::: Recorded information :::
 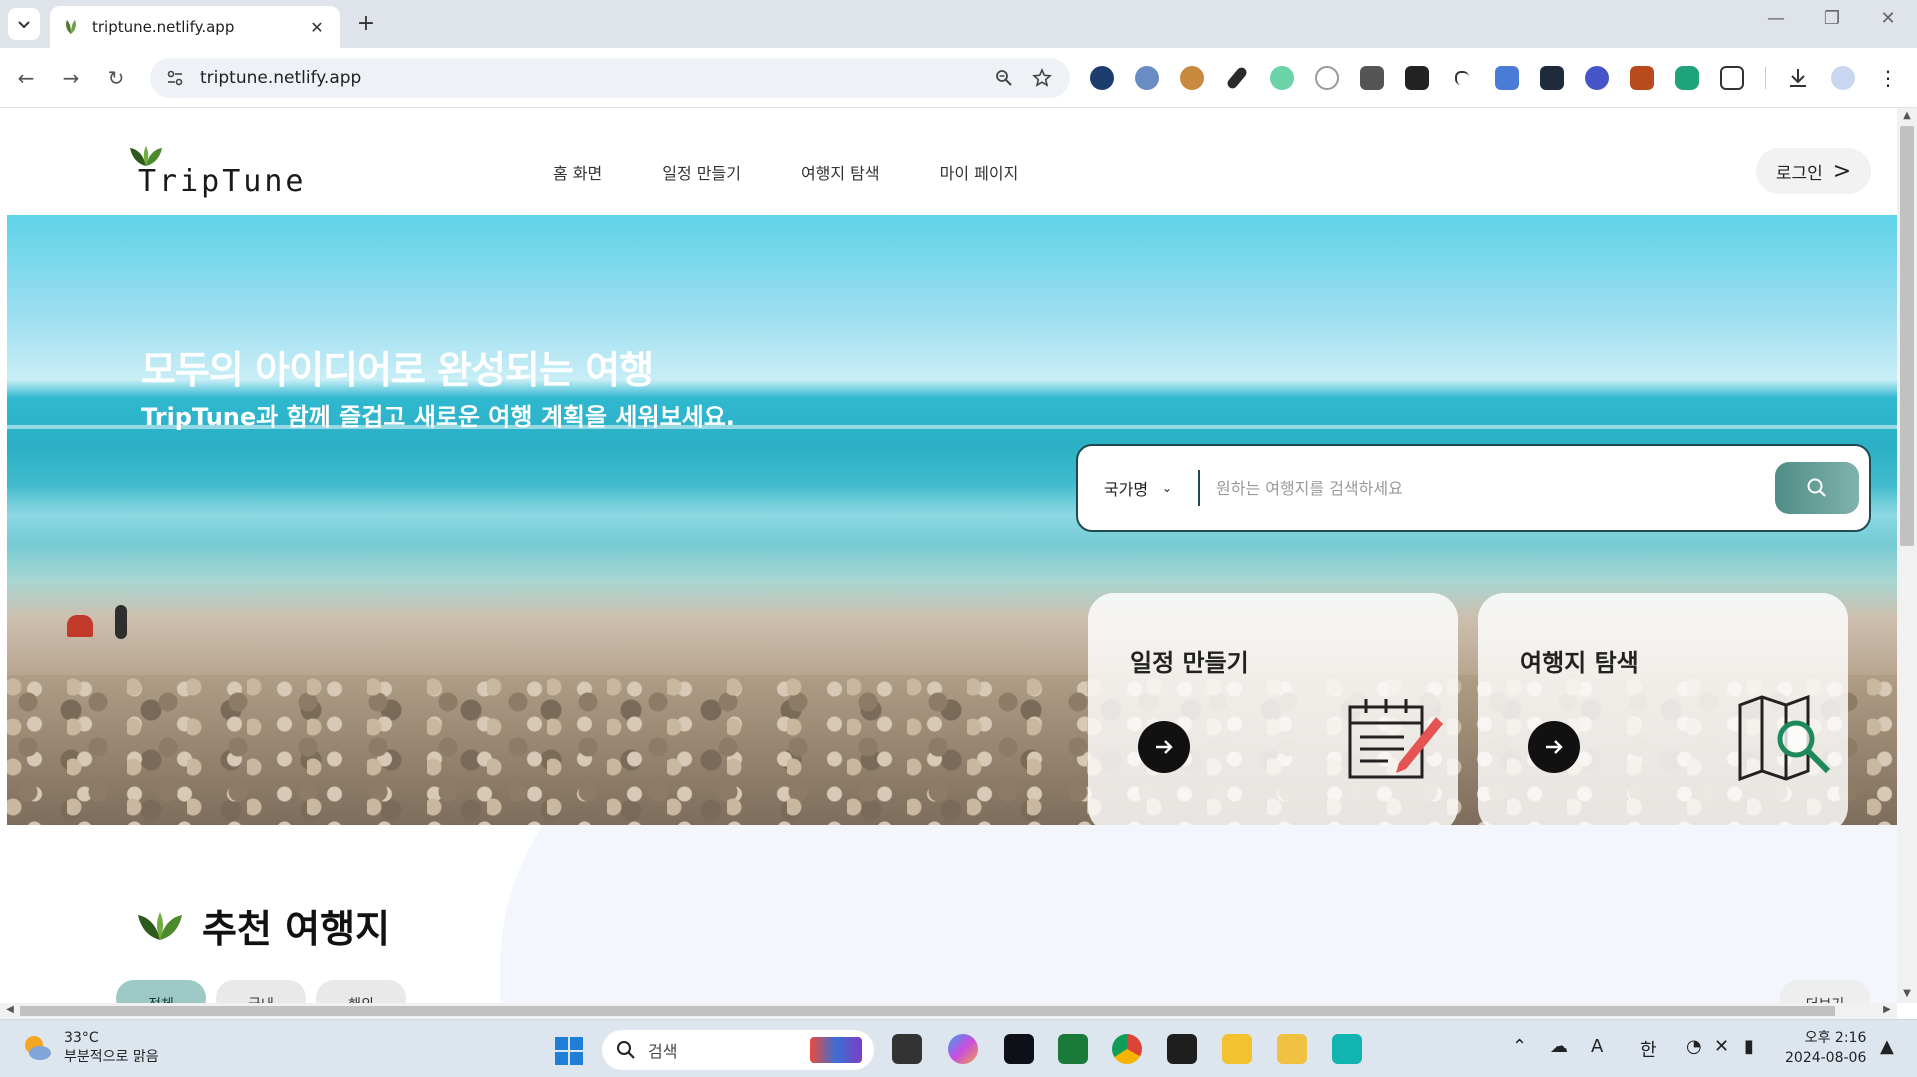 What do you see at coordinates (175, 78) in the screenshot?
I see `site-settings-icon` at bounding box center [175, 78].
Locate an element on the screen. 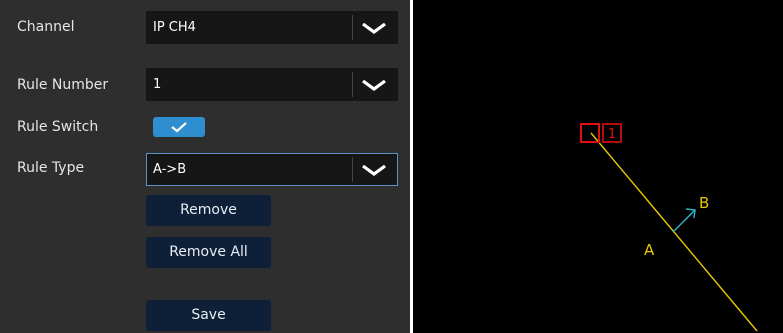  tripwire-line is located at coordinates (674, 232).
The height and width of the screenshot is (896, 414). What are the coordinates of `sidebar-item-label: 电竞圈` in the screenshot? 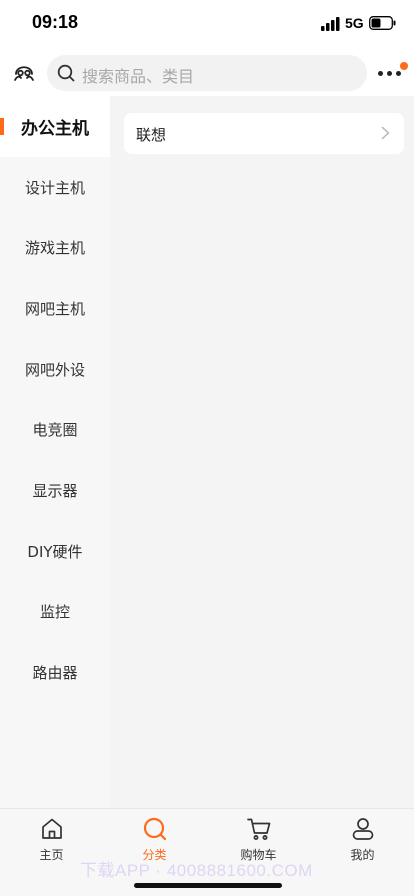 It's located at (55, 430).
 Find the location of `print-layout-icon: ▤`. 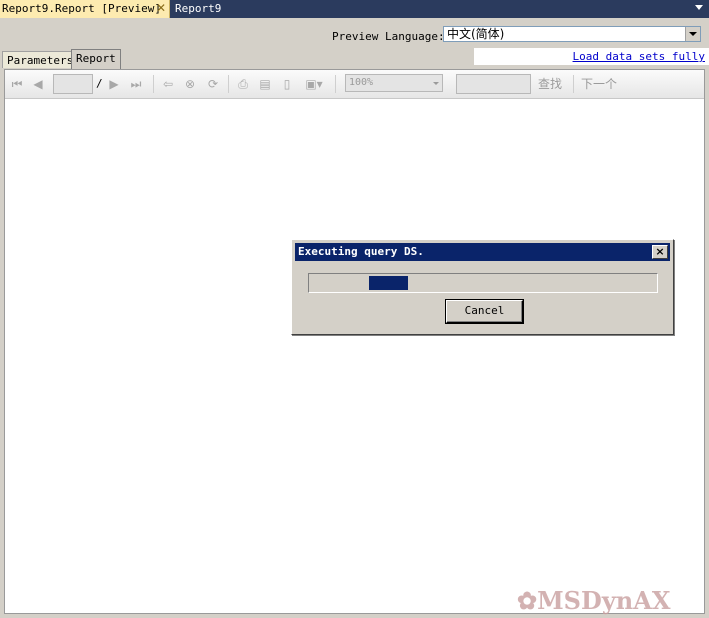

print-layout-icon: ▤ is located at coordinates (265, 84).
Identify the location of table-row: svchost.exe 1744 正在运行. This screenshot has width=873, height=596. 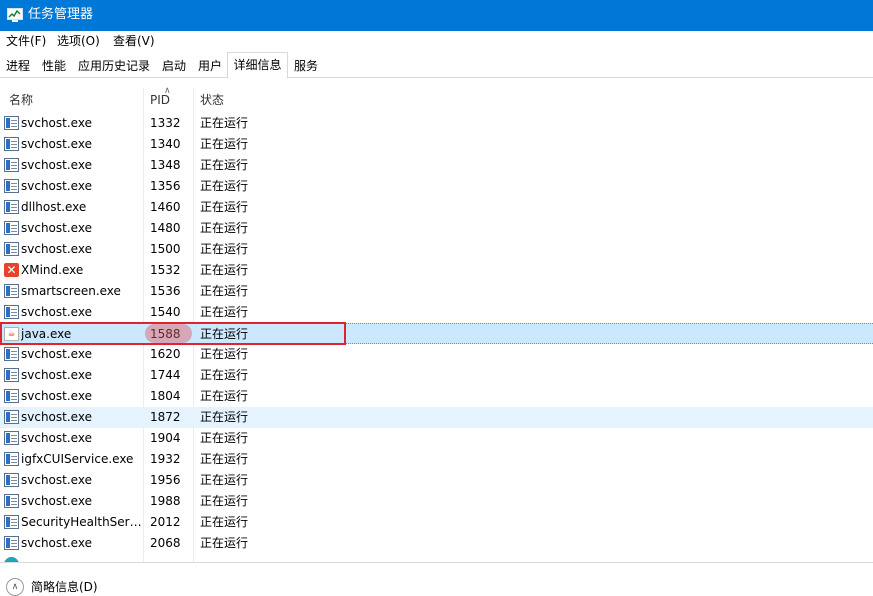
(436, 376).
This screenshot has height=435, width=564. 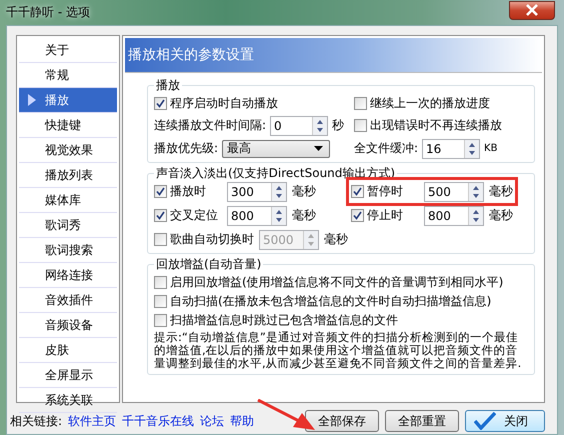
:::
§ **Problem description**
Format the stretch of the listing from the line containing "Identify the location" through the end of the listing as a numbered list, skipping any blank lines. Leave the pictures out.

§ **Answer box**
1. Identify the location of table-row: svchost.exe 1744 正在运行. This screenshot has width=873, height=596. 
2. (436, 376).
3. This screenshot has height=435, width=564. 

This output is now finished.